*INSTRUCTIONS TO FOLLOW:*
Of all the entries below, retype only the lines from the one with "Toggle the Transparency effect enable icon" through the one with "Given: Click the", exactly as they appear.

(Saved entries)
* * * * *
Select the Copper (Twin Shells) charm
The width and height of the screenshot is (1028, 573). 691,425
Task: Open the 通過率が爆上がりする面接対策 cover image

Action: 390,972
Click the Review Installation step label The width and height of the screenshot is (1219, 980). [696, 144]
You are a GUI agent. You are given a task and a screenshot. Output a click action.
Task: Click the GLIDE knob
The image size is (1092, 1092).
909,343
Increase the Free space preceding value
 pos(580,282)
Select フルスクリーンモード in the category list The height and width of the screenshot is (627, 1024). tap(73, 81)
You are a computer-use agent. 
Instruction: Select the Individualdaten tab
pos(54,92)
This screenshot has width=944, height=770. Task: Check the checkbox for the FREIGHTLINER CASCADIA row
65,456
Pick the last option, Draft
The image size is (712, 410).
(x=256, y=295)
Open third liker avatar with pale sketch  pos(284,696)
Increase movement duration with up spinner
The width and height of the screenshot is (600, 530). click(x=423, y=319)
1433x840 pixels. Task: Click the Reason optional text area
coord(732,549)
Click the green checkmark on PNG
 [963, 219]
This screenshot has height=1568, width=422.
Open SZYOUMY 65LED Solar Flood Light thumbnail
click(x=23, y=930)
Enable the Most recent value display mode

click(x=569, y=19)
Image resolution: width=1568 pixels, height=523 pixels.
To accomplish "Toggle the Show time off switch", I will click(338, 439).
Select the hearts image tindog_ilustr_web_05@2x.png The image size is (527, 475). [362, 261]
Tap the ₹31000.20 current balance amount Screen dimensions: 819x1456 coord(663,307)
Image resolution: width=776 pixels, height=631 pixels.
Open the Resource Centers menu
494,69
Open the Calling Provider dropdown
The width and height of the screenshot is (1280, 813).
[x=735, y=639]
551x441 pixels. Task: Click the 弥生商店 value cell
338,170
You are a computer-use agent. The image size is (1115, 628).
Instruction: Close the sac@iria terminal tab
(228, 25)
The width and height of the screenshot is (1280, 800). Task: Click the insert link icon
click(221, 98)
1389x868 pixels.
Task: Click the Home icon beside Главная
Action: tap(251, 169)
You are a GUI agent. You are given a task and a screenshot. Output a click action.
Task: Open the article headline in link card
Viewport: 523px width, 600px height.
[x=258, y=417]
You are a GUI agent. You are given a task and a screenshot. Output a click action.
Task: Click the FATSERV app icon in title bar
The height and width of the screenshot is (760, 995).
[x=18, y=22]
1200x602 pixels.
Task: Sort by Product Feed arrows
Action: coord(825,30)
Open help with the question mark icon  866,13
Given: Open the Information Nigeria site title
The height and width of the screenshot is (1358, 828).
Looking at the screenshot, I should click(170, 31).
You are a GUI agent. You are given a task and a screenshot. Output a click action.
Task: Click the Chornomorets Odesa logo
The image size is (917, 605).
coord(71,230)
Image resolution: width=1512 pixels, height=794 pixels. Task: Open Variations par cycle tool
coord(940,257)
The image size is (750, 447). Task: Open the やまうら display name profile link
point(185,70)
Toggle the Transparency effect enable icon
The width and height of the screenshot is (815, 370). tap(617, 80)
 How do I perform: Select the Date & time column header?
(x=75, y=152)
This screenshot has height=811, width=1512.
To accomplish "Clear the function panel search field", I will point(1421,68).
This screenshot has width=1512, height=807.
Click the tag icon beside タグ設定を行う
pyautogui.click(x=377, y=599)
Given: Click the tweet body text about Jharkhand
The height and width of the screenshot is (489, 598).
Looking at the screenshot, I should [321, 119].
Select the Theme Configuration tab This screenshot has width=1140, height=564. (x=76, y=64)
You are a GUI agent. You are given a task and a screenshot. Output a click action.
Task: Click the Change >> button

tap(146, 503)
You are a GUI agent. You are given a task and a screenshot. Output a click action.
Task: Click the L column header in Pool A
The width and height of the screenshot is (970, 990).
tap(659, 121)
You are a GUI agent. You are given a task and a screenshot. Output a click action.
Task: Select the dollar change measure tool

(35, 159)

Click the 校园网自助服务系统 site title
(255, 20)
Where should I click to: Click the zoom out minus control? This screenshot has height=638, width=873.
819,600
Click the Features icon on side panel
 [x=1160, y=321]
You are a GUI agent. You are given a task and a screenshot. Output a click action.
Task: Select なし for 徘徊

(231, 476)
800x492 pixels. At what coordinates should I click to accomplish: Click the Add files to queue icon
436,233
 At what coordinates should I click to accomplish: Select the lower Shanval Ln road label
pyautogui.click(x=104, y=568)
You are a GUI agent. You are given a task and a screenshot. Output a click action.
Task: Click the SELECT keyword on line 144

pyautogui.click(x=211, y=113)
* * * * *
*ANSWER TO THIS TASK:*
Toggle the Transparency effect enable icon
The width and height of the screenshot is (815, 370). tap(617, 80)
 How do I perform: Select the Date & time column header?
(x=75, y=152)
This screenshot has height=811, width=1512.
To accomplish "Clear the function panel search field", I will point(1421,68).
This screenshot has width=1512, height=807.
Click the tag icon beside タグ設定を行う
pyautogui.click(x=377, y=599)
Given: Click the tweet body text about Jharkhand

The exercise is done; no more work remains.